Lord Strange Examines a Premonition of Bad Things to Come
A toadfish washes up in Woolwich
and the river children march round –
poke its serrated tail with their broom stails.
Its gills, they say, are shaped
like the brittle hands of a man;
its voice the uneasy squeal of a mouldy old witch.
Lord Strange is called upon –
dispatched from Derby - with a troop
of armed and honest men.
He is a diviner of premonitions, an augur of fish –
a cold cleave, a base-tapper, a man
of temperate aristocratic blood.
The troop rides through counties
all ashiver with civil war. In Oxford
they make merry
with cully-rumping and good ale.
In Reading they shoot a farmer
who refuses to bow down.
Woolwich, they all agree, is a slewer of shit.
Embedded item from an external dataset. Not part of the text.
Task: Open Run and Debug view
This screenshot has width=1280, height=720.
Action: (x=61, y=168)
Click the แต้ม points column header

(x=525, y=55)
The toadfish still lives – it flaps on the wharf.
Its rubbery lips pucker, its fins twist and twirl.
It speaks: “Ach! Ach! Ach!”
Crowds gather round the noisome pit.
Older women swoon.
A girl unburdens herself of the ghost child
in her delicate bed of love.
Lord Strange cannot bear the stench,
demands a nosegay and a veil if he’s
to drive the devil out.
The children titter as the toadfish’s throat is cut,
its gloopy head kicked
to the marshland beyond.
Only one person declares that all life is precious,
that in the eyes of God a toadfish
is a premonition of bad things to come.
She is shouted down – marked
as a mardy-bag, beaten with a stick,
sent well on her way.
Lord Strange raises his standard; a victualer taps a barrel.
A cheer goes up and a curse is well-spent
upon Fairfax, Cromwell, Prynne and all the rest.